Digo "europeos" porque, aceptando que a los ojos de los intelectuales occidentales esto es culpa de George W. Bush, existen diferencias significativas entre la relación de Europa y de América con el islam. Fue el difunto ayatoláh Jomeini el que popularizó la idea de que Estados Unidos es el Gran Satán – una abreviatura inteligente de eso es que no reconoce simplemente que la hiperpotencia es malvada, sino que es también una gran seductora. Y cuando uno compara el enorme número de jihadistas británicos, europeos y canadienses que se han presentado oficialmente en Afganistán, Pakistán, la India, Irak, Israel, Bosnia, Chechenia y más allá, con la cifra relativamente insignificante de musulmanes americanos enrolados así, uno empieza a apreciar que el Gran Satán es en realidad un seductor relativamente eficaz – al menos en lo que se refiere a la idea de que América está haciendo aparentemente un mejor trabajo de asimilar a los musulmanes que Europa o Canadá. Por supuesto, para asimilarte tienes que tener algo en lo que asimilarte, y la soporífera nulidad del ideal europeo parece ser un poquito deficiente a ese respecto.

Pero también hay otra diferencia, y es lo que quiero decir por israelificación: los jihadistas entienden que Europa está abierta a cualquiera de un modo en que América no. La Palestina del Mandato era, en una broma irónica, la tierra doblemente prometida – por lo tanto, una democracia occidental y una población musulmana marginal existen en dos soledades (la mayor parte) pero reclaman la misma propiedad inmobiliaria.

Como sucede, así es como más y más musulmanes ven a Europa. Y mientras sus cifras crecen, parece probable que los taimados líderes islámicos de Oriente Medio abracen la causa de los derechos de los musulmanes europeos del mismo modo que exigen solidaridad con los palestinos.

Cuando Francia comenzó a contemplar su prohibición del pañuelo en la cabeza en las escuelas, despachó a ministros del gobierno a buscar el consejo de los imanes egipcios, aceptando implícitamente la opinión de los académicos islámicos de que la Quinta República es hoy una provincia periférica de dar al-Islam. Como puede dar fe la Entidad Sionista, eso no es un club en el que quieras inscribirte necesariamente.

Pocos líderes europeos tienen la más remota idea de qué hacer con esto, pero, como todo subraya, la ley del pañuelo francesa, y la propuesta de ley británica de Incitación al Odio Racial, y las respuestas holandesas al asesinato de Theo van Gogh, la mediación entre lo que Tony Blair llamó el jueves nuestro estilo de vida y los valores musulmanes se ha convertido ya en una dinámica capital de la cultura política europea – un logro notable para una minoría de la que pocos europeos eran más que vagamente conscientes pre-11 de Septiembre.
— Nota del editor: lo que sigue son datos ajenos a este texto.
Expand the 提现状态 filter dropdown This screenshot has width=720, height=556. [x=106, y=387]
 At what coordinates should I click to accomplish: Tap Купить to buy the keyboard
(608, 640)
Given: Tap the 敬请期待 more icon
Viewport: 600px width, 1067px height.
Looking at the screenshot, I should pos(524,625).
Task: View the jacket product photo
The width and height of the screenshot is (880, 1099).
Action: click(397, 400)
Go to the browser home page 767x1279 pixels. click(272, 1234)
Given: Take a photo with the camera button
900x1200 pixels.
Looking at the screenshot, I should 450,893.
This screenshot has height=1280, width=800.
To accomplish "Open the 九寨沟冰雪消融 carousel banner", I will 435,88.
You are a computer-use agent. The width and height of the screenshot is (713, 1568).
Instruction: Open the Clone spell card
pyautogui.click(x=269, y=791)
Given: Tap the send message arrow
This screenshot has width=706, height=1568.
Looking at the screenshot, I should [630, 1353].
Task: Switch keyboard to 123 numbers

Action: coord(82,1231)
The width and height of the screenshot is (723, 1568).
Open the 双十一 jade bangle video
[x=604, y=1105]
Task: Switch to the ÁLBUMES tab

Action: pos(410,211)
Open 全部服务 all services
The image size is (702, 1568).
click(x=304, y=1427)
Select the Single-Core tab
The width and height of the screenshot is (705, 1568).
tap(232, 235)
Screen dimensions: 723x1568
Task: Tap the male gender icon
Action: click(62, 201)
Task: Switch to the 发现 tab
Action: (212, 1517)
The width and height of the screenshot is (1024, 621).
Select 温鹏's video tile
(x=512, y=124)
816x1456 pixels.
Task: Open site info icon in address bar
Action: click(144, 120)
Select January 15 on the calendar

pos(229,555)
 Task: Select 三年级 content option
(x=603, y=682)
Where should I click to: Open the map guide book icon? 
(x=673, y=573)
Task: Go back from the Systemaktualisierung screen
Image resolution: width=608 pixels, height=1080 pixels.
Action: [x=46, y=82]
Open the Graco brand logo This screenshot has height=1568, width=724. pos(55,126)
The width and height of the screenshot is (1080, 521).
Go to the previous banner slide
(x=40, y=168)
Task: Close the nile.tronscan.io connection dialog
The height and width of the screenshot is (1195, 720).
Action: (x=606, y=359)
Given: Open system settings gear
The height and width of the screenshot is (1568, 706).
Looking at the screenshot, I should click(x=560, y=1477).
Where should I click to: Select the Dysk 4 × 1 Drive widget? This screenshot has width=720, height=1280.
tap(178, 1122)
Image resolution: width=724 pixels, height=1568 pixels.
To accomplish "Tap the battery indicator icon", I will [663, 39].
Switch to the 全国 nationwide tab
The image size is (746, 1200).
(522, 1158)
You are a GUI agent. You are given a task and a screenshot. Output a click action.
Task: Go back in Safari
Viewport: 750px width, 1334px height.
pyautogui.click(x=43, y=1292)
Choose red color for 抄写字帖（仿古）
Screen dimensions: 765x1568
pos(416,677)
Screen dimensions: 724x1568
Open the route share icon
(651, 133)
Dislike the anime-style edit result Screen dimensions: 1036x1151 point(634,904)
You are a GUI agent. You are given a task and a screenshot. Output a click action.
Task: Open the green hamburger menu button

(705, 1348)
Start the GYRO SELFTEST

Mientras tanto, a través de las fronteras no entran en masa terroristas suicida, o maletines nucleares, aunque entrarán al final, sino ideología – feroz, seductora e implacable.

Esa es la ironía final de la israelificación de Europa: tan lamentable como pueda ser para los antisemitas continentales, en este escenario, ellos son los judíos.